Introduction: Graft cold storage and subsequent reperfusion during small bowel transplantation result in various degrees of mucosal injury ranging from mild edema to extensive mucosal loss. Mucosal barrier impairment favors bacterial translocation and fluid loss and raises nutritional challenges. Moreover, injured enterocytes can produce and release proinflammatory mediators and upregulate various epitopes towards an inflammatory phenotype. We studied the process of mucosal injury and repair during the early period after intestinal transplantation from a histological and molecular standpoint.

Methods: Three months old, Sprague Dawley male rats were used as donors and recipients. Donor intestines were perfused and stored in saline for 3 hours, then transplanted heterotopically using microvascular anastomoses. Small bowel graft segments were obtained after preservation, and at 20 minutes, 12 hours and 24 hours after reperfusion. Histology studies (Chiu score, Goblet cell count, morphometry, immunohistochemistry) and ddPCR for tight junctions (tricellulin, claudin-3), apoptosis (Bax, Bcl-2) and inflammation (IL-6, ICAM-1, TLR-4, TLR-9) were performed.

Results: Cold storage lead to extensive epithelial detachment (corresponding to Chiu grade 3) and reperfusion lead to extensive villus loss (about 50 % of the initial villus length, Chiu grade 5). Goblet cells showed a significant reduction (p<0.01). All these parameters ceased to differ significantly compared to normal intestines after 24 hours of reperfusion. However the villi appeared shorter and broader than in normal intestines and total mucosal voljme was reduced. Bax, Bcl-2, IL-6, ICAM-1 and TLR4 mRNA levels were lower after 24 hours compared with immediately after reperfusion. mRNA for tight junction proteins tricelllulin and claudin-3 remained lower than in normal intestines.

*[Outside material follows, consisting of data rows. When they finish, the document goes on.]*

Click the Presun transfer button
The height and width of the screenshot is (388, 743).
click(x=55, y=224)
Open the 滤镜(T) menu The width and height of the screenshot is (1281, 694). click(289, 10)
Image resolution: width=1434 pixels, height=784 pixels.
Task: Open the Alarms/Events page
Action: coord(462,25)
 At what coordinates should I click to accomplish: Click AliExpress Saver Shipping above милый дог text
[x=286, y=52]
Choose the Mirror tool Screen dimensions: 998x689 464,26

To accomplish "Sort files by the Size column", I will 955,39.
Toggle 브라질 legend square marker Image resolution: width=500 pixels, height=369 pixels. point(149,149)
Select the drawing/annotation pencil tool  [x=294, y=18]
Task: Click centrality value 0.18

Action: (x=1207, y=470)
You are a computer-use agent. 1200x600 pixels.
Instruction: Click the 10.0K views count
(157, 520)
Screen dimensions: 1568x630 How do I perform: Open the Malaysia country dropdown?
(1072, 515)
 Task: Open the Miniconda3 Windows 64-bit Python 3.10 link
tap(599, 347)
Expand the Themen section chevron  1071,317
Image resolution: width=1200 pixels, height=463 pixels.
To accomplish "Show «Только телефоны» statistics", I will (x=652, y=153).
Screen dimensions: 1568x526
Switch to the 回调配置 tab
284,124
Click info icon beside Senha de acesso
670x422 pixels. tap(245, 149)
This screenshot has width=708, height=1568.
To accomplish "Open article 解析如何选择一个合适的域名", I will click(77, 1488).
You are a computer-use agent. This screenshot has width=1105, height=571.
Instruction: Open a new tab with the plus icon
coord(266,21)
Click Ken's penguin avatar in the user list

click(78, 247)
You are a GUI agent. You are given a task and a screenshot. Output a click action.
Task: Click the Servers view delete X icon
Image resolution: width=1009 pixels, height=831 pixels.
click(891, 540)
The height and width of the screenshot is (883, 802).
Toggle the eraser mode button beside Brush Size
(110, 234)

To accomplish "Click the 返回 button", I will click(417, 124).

Discussion: The current data suggest that early mucosal recovery after intestinal transplantation is mainly due to cell migration and lamina propria remodeling rather than enterocyte proliferation. This rapid phenomenon seems to be accompanied by a local downregulation of the inflammatory response. The very rapid recovery of the rat intestine following moderate/severe reperfusion injury needs to be considered when designing intestinal transplant experiments and choosing sampling and end points.